* **Latihan 1**
Tulis ulang baris-baris catatan dari awal catatan sampai baris yang memuat "pyautogui.click(x=494, y=59)", termasuk baris itu. Ubah "screenshot" menjadi "screen capture", dan biarkan bagian lainnya tetap sama.

* **Teks Bacaan**
#####

Gaya Hidup 3 M; Membahagiakan Hati, Menyehatkan Tubuh, dan Menjaga Bumi
Mengapa
saya berani menyatakan bahwa kesadaran literasi mampu mengubah sesuatu menjadi
lebih baik? Jawabannya sering saya ungkapkan ketika mengisi acara-acara
literasi, yaitu bahwa seseorang yang memiliki kesadaran literasi tidak hanya
mampu membaca, tetapi juga sanggup melakukan hal-hal yang merupakan pemahaman dari
hasil membaca tersebut.
Contohnya,
ketika seseorang mampu membaca
“Kebersihan adalah pangkal kesehatan,” maka kesadaran berliterasi akan
menuntunnya untuk mulai mengerti pentingnya kesehatan dan mulai berperilaku
menjaga kebersihan sehingga ia berpeluang mendapatkan kondisi yang senantiasa sehat.
 |
Siapa pun, termasuk setiap muslim, punya tanggung jawab menjaga lingkungan demi generasi masa depan. (Dok: MUI Pusat) |
Itulah
sebabnya, ketika ada seseorang yang bisa membaca “Buanglah sampah pada
tempatnya!”, tetapi tetap membuang sampah sembarangan, maka itu berarti
kemampuannya membaca belum membuatnya punya kesadaran berliterasi sehingga
tidak ada perubahan ke arah yang lebih baik, baru sebatas slogan tanpa aksi
nyata. Kondisi inilah yang mungkin masih menyelimuti sebagian masyarakat kita.
Sebagai keluarga
muslim, kami bahkan memiliki tanggung jawab yang lebih besar dalam menjaga
kebersihan, baik diri pribadi, keluarga, dan lingkungan. “Kebersihan itu
sebagian dari iman” merupakan sebuah value yang seharusnya dipegang oleh
setiap individu muslim.
Berawal
dari kebersihan inilah seluruh sendi keimanan akan terjalin utuh. Seluruh rangkaian
ritual kami sebagai muslim tidak akan lepas dari kebersihan, baik jasmani
maupun rohani, dan sudah seharusnya bersih menjadi sebuah gaya hidup (life
style) dalam diri setiap pribadi.

#####

* **Data Masukan**
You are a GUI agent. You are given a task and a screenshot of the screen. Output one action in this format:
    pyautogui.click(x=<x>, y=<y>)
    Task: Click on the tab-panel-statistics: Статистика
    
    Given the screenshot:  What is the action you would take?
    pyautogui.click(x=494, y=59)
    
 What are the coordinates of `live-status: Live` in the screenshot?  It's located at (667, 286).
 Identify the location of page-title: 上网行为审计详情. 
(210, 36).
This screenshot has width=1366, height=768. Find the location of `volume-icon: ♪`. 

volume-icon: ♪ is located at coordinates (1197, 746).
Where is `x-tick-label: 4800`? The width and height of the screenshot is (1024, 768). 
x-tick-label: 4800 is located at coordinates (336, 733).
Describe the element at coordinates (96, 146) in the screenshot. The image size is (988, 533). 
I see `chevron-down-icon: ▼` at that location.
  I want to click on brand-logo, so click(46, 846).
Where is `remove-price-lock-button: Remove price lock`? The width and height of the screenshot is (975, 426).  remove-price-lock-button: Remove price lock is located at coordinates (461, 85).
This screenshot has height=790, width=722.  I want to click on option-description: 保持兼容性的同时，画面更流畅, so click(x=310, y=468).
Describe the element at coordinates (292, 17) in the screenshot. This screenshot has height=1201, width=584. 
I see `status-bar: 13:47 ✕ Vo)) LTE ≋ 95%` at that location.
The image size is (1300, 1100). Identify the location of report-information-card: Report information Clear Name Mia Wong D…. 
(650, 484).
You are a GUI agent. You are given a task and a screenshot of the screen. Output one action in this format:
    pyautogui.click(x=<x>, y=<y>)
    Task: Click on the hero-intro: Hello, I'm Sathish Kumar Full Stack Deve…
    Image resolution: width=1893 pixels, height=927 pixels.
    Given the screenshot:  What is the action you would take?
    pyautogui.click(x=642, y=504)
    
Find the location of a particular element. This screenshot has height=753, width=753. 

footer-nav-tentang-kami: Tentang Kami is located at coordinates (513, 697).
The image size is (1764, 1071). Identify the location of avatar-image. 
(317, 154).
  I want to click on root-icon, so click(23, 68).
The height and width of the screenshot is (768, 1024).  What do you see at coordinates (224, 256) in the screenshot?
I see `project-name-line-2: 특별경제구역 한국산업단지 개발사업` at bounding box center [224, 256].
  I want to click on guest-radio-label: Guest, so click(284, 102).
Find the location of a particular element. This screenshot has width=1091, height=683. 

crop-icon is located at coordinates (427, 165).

#####

* **Latihan 2**
Apakah setiap pernyataan berikut sesuai dengan teks bacaan? Jawab ya atau tidak, lalu kutip kata-kata teks yang menjadi penentunya.
(a) Orang yang memiliki kesadaran literasi hanya mampu membaca.
(b) Penulis sering mengungkapkan jawabannya ketika mengisi acara-acara literasi.
(c) Kebersihan itu sebagian dari iman disebut sebagai value yang seharusnya dipegang setiap individu muslim.

* **Hasil 1**
You are a GUI agent. You are given a task and a screen capture of the screen. Output one action in this format:
    pyautogui.click(x=<x>, y=<y>)
    Task: Click on the tab-panel-statistics: Статистика
    
    Given the screen capture:  What is the action you would take?
    pyautogui.click(x=494, y=59)

* **Hasil 2**
(a) Tidak: "tidak hanya mampu membaca, tetapi juga sanggup melakukan hal-hal yang merupakan pemahaman dari hasil membaca tersebut"
(b) Ya: "Jawabannya sering saya ungkapkan ketika mengisi acara-acara literasi"
(c) Ya: "merupakan sebuah value yang seharusnya dipegang oleh setiap individu muslim"